All at Sea the UKs leading waterfront newspaper presents its top 100 boating and sailing tips to keep you and your boat safe whilst you are out sailing or boating both inland and out on the ocean. check fishing rope
1. First of all, don’t try do everything yourself. Brief your crew, explain if necessary, demonstrate and then delegate. Monitor thereafter.
2. Keep a warp handy in the cockpit if you do not have a throwing line.
3. Always move forward on a sailing boat on the windward side. If you do loose your footing, you have further to fall and more things to grab.
4. To get rid of out of date flares, take them to a chandler and ask him to take them in, then buy the replacements from him.
5. Think boom, particularly on a reach. If you have the slightest doubt of the skill of your helm, rig a boom preventer. Make sure it can be released from the cockpit.
6. Check your lifejacket before putting it on every time. On a long passage, three or four times I had to tighten the gas cylinder because it was loose.
7. On a delivery of 3,200 miles, I went up the mast ten times. Mind you we did have a halyard part during the first 200 miles, so I was a trifle cautious!
8. Remove your jackstays if leaving the boat for some time. Sun will weaken them and they may fail.
9. Think ‘what if?’ as you brief your crew Think in particular of fire, gas explosion, man overboard, collision, and injury.
10. Think about recovering a man who has fallen overboard. A simple 6:1 tackle with a couple of strops and carabinas is easy to make up.
11. If you have black dust around your alternator belt check for alignment and tension.
12. If your boat is connected to shore power never leave it for extended periods even if you have a galvanic isolator fitted.

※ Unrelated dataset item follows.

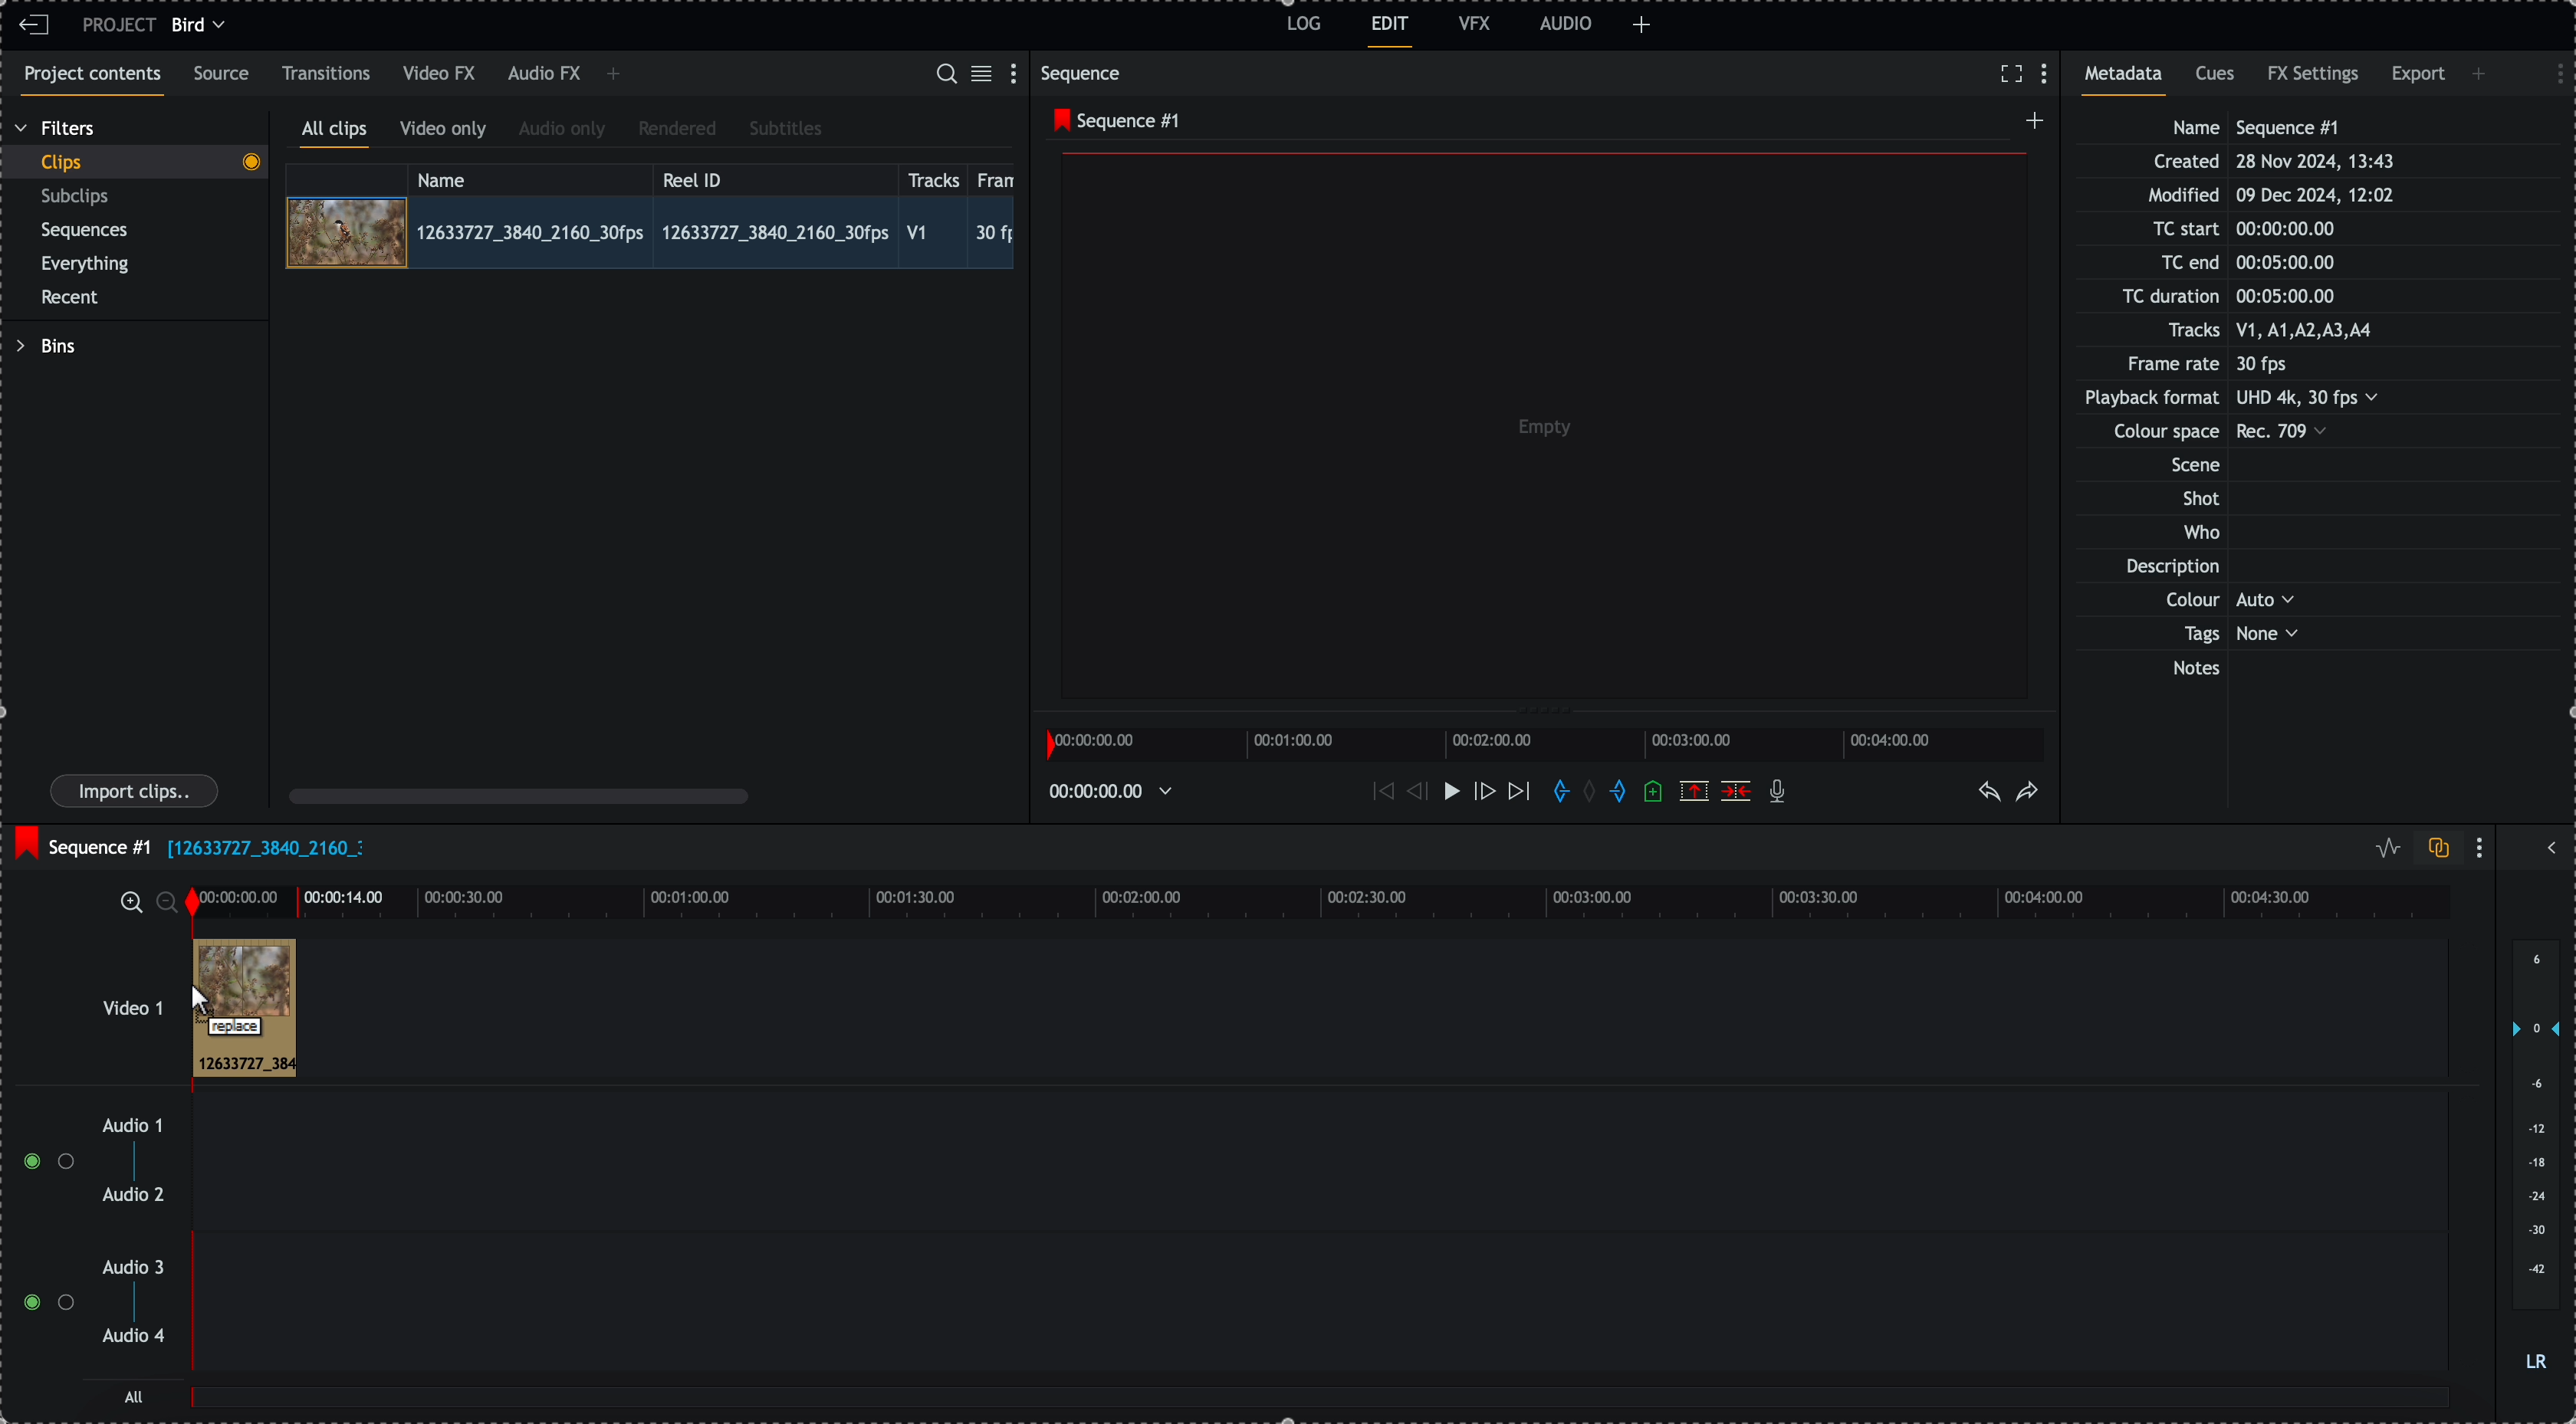 The width and height of the screenshot is (2576, 1424). I want to click on leave, so click(34, 26).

13. If you have fitted a gas heater to your boat recently be aware that you may possibly have invalidated your insurance policy.
14. Do you service your engine prior to lay-up or during your winter maintenance? The impeller on a boat I skippered failed two days after she had gone back into the water.
15. If you have the slightest doubt about your position or course, slow down, stop engines, heave to or anchor if you are really unsure of your position. Re-check your navigation plan and cross check with radar, compass fixing and soundings.
16. When piloting your boat into harbour at night many have a mass of lights, neon, traffic, street, discos, fish and chipperies all lit up so that buoys and leading lights can be quite impossible to see against it all. Look at the large scale chart of your destination port to find an approach direction that is better than others.
17. Do you know that if a severe gale warning is given, the mean wind speed is expected to reach force 9 (41knots)? Do you know what imminent, soon, and later mean; what the definition of the various of states of visibility are, and do you understand what slowly, steadily and rapidly mean in relation to pressure system movements? I have a simple handout with all the useful expressions.
18. When using an electronic chart plotter do not use the waypoints at the harbour entrances. Anticipate the direction from which you will be approaching and chose a waypoint which will help you to “eyeball” your way in.